Skip to main content
. 2025 Aug 6;16:7240. doi: 10.1038/s41467-025-61991-9

Fig. 3. De novo sequencing accuracy of ALIEN DNA.

Fig. 3

A Three representative variable voltage reads for the ALIEN DNA section of Test sequence 1. Recurring features are labelled by Greek letters. B The variable voltage conductance curve prediction for the true sequence of Test sequence 1 with the same features labelled by Greek letters. Individual de novo base calls for each read are shown below aligned to the true sequence. Because the 4-mer map does not include mixtures of ACGT and PZSB DNA, Sequencing accuracy is only evaluated for the central 24 nucleotides of the 28-base ALIEN DNA region.
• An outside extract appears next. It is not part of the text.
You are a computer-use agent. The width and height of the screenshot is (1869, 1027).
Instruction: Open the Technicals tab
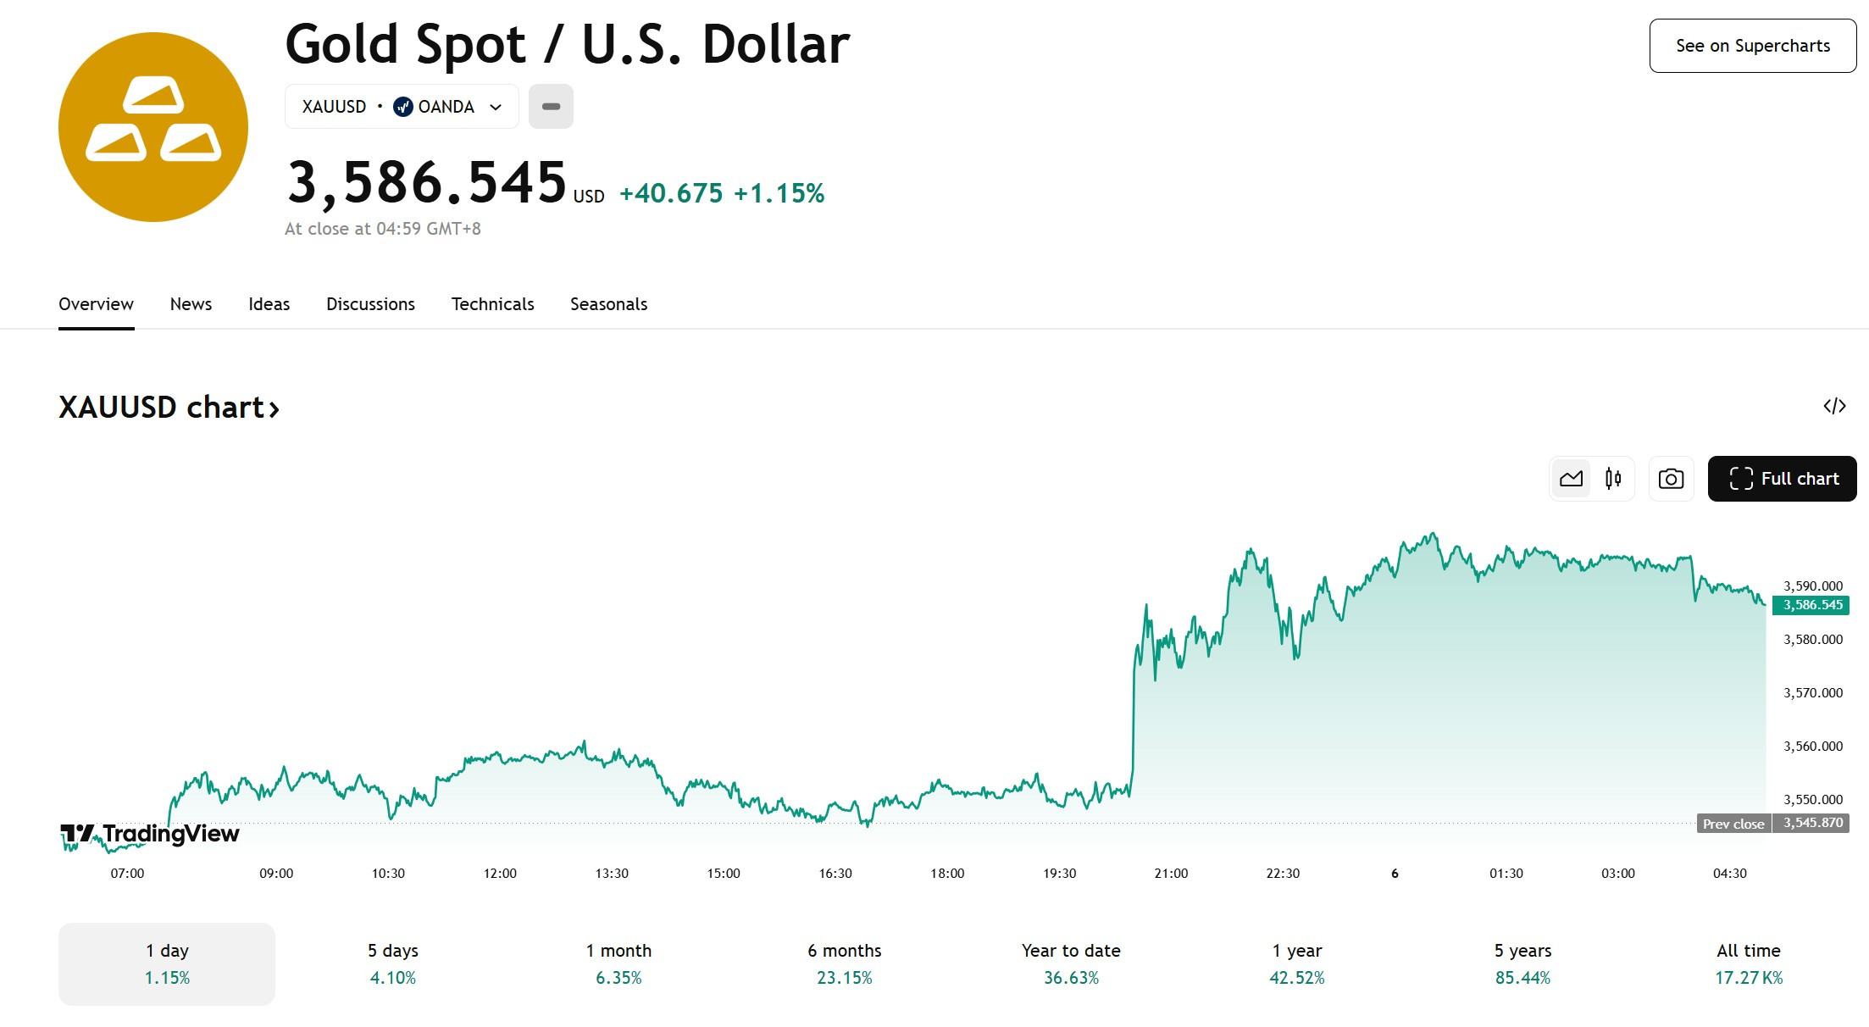[x=492, y=304]
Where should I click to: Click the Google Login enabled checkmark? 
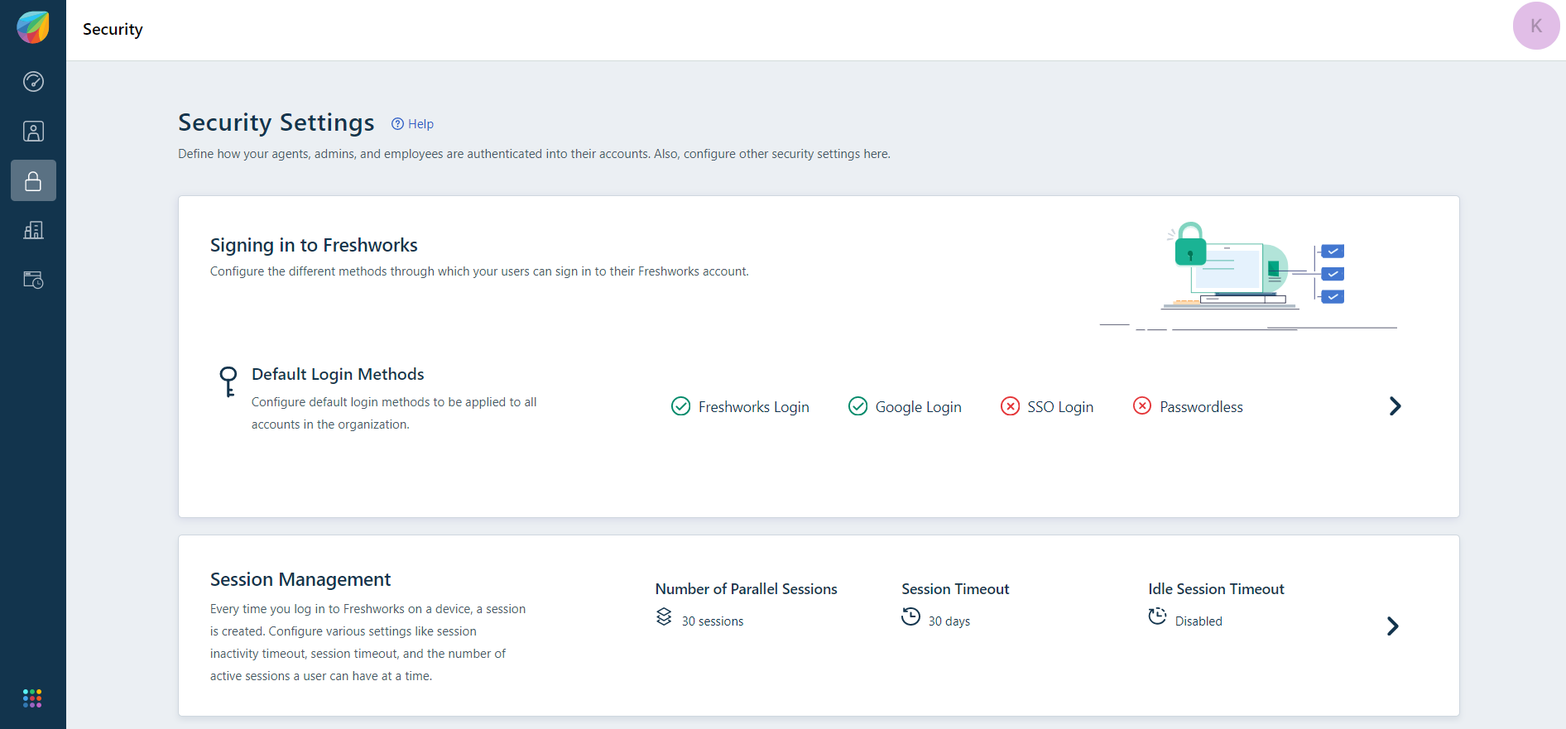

Thus base-call accuracies are an estimate of bulk sequencing accuracy without edge effects. Sequences displayed are in time-order so appear 3′ to 5′ because Hel308 helicase walks from 3′ to 5′. C Single-read variable-voltage sequencing accuracy and (D) basecall confusion matrix of 4 pseudorandom strands of ALIEN DNA using the k-mer model. We find that B and S are miscalled more often than P and Z. Average per-base sequencing accuracy is 74 ± 1% (s.e.m.) for single passages (reads) of single DNA molecules, substantially better than random accuracy (57.0 ± 0.1% s.e.m., Supplementary Fig. 9) and comparable to per-base variable-voltage sequencing accuracy of standard DNA (79.3 ± 0.3% s.e.m.). Random basecall accuracy exceeds 25% because accuracy is computed by first aligning the called sequence to the true sequence while allowing for gaps, then comparing the number of matches versus errors. Test sequences 1-4 were read 18, 21, 43, and 20 times, respectively.